Why does xenon form stable compounds with fluorine, whereas argon does not?

Short answer

Xenon forms stable compounds with Fluorine due to their relatively similar electronegativity values, Xenon's comparatively lower ionization energy, and Fluorine's high reactivity. On the other hand, Argon, being lighter and having a greater ionization energy, does not readily form compounds with Fluorine.

Step-by-step solution

Electronic configuration of Xenon and Argon

First, we need to look at the electronic configuration of both Xenon (Xe) and Argon (Ar) to determine their position in the periodic table and the noble gas (group 18) characteristics. Xenon has an atomic number of 54 with an electronic configuration of \[1s^2 2s^2 2p^6 3s^2 3p^6 4s^2 3d^{10} 4p^6 5s^2 4d^{10} 5p^6 \] or simply, [Kr]4d^{10}5s^2 5p^6. Argon has an atomic number of 18 with an electronic configuration of \[1s^2 2s^2 2p^6 3s^2 3p^6\] or simply, [Ne]3s^2 3p^6.

Stability of noble gases

Now, we know that one of the characteristics of the noble gases is their chemical stability due to their full valence electron shells. This makes it hard for them to form compounds, as they already possess a stable electron configuration and do not need to lose or gain electrons to achieve this stability. Argon, being lighter than Xenon, has a smaller atomic radius and a greater ionization energy, making it less likely to form compounds.

Ionization energy and compound formation

However, Xenon, being a heavier noble gas and having a larger atomic radius, has a lower ionization energy than Argon.
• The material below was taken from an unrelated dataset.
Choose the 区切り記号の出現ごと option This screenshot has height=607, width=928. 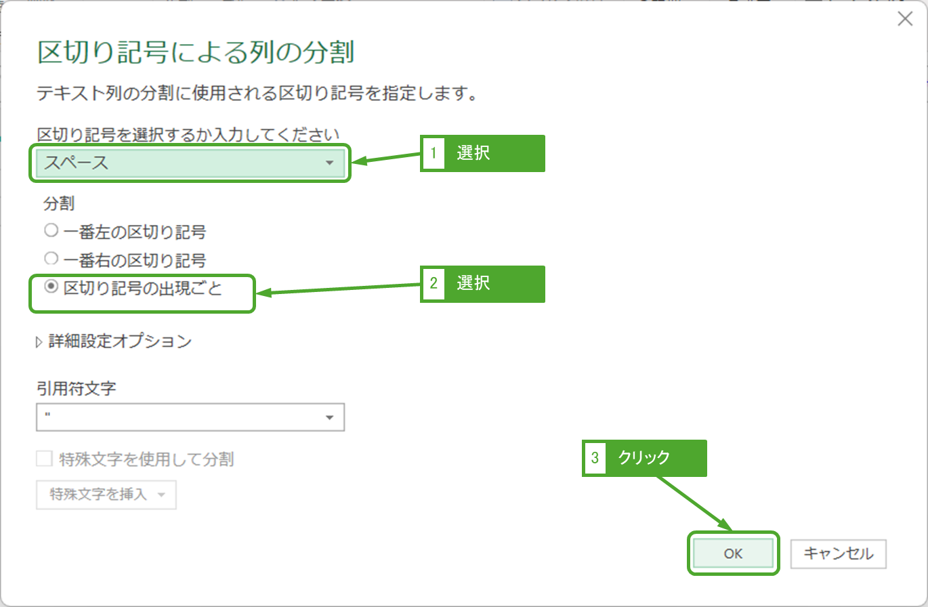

Both Xenon and Fluorine have relatively similar electronegativity values, where Xenon has an electronegativity value of approximately 2.6, while Fluorine has a value of approx. 3.98 (according to the Pauling scale). The relatively lower ionization energy of Xenon and their similar electronegativity values facilitates the formation of stable compounds between them.
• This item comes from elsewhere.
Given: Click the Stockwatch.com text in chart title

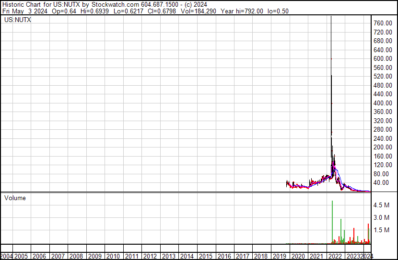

The role of Fluorine in compound formation

Fluorine is a highly reactive element, having the highest electronegativity among all elements. It can therefore form stable compounds with many elements, including the noble gases. Given the right conditions (high temperatures and pressure), Fluorine can react with Xenon, breaking the stronger Xe-Xe bonds and forming stable Xe-F bonds. Some of the common Xenon-Fluorine compounds include XeF₂, XeF₄, and XeF₆.

Conclusion

In conclusion, Xenon can form stable compounds with Fluorine due to their relatively similar electronegativity values, Xenon's comparatively lower ionization energy, and Fluorine's high reactivity. On the other hand, Argon, being lighter and having a greater ionization energy, does not readily form compounds with Fluorine.